**TEXTE AFFICHÉ**
★ ★ ★ ★

Au Kenya, l'agriculteur Safari Mbuvi tente déjà de surmonter la sécheresse depuis quatre ans et voit ses récoltes échouer à plusieurs reprises."Depuis que je suis jeune, mon père avait l'habitude d'obtenir une récolte abondante dans cette ferme, mais maintenant, il semble y avoir un changement de climat et les pluies ne sont plus fiables. Je ne récolterai rien, pas même un seul sac de maïs n'est possible. Et je ne suis pas le seul. Tous les agriculteurs de cette région ont tout perdu."
Système de production
Le réchauffement des températures affaiblira le système de production alimentaire de l'Afrique en entraînant une pénurie d'eau et des saisons de croissance plus courtes, selon le rapport de l'ONU. Les rendements des olives, du sorgho, du café, du thé et de la production animale devraient diminuer. "La croissance de la productivité agricole a été réduite de 34 % depuis 1961 en raison du changement climatique, plus que dans toute autre région", indique le groupe d'experts.
Le changement climatique, ainsi que les conflits, l'instabilité et les crises économiques, ont contribué à la faim. Depuis 2012, la population sous-alimentée en Afrique subsaharienne a augmenté de 45,6 %, selon l'Organisation des Nations unies pour l'alimentation et l'agriculture. En 2020, environ 98 millions de personnes souffraient d'insécurité alimentaire aiguë et avaient besoin d'une aide humanitaire en Afrique, a indiqué le rapport mondial sur les crises alimentaires du Programme alimentaire mondial.
Si le monde se réchauffe d'un seul degré d'ici à 2050, 1,4 million d'enfants africains supplémentaires souffriront d'un grave retard de croissance dû à la malnutrition qui limite la croissance et le développement cognitif, selon le GIEC.
Manque de nourriture
"Le manque de nourriture et la sous-nutrition sont fortement liés aux climats chauds dans la zone subsaharienne et à la diminution des précipitations en Afrique de l'Ouest et centrale", a indiqué le groupe d'experts dans un document de FAQ. "Le changement climatique peut compromettre le niveau d'éducation des enfants, réduisant ainsi leurs chances d'obtenir des emplois bien rémunérés ou des revenus plus élevés plus tard dans la vie."
"L'Afrique constitue 17 % de la population mondiale, mais ne représente que moins de 4 % des émissions mondiales de gaz à effet de serre. C'est la région du monde qui subit déjà le plus fort impact du changement climatique et dont la capacité d'adaptation est extrêmement faible", déclare Jean Paul Adam, qui dirige la division du changement climatique à la Commission économique de l'ONU pour l'Afrique.

★ ★ ★ ★

**À FAIRE**
Reproduisez fidèlement le passage de l'article sur le changement climatique en Afrique qui va de « Si le monde » à « selon le GIEC. », ces deux extrémités comprises. Le matériel qui vient ensuite n'a aucun lien avec l'article sur le changement climatique en Afrique.

**EXTRAIT DE DONNÉES**
★ ★ ★ ★

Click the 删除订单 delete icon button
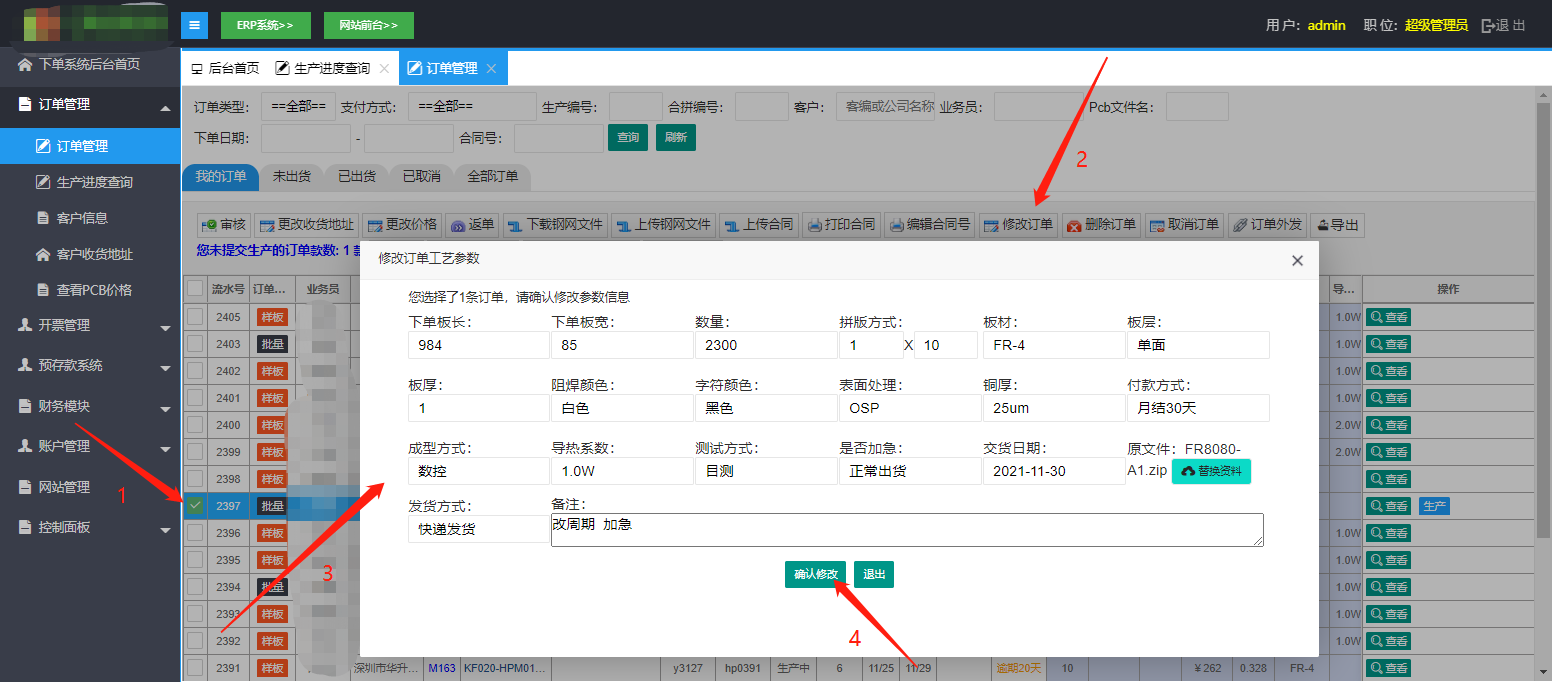1552x682 pixels. [1100, 225]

★ ★ ★ ★

**RÉPONSE COMPLÈTE**
Si le monde se réchauffe d'un seul degré d'ici à 2050, 1,4 million d'enfants africains supplémentaires souffriront d'un grave retard de croissance dû à la malnutrition qui limite la croissance et le développement cognitif, selon le GIEC.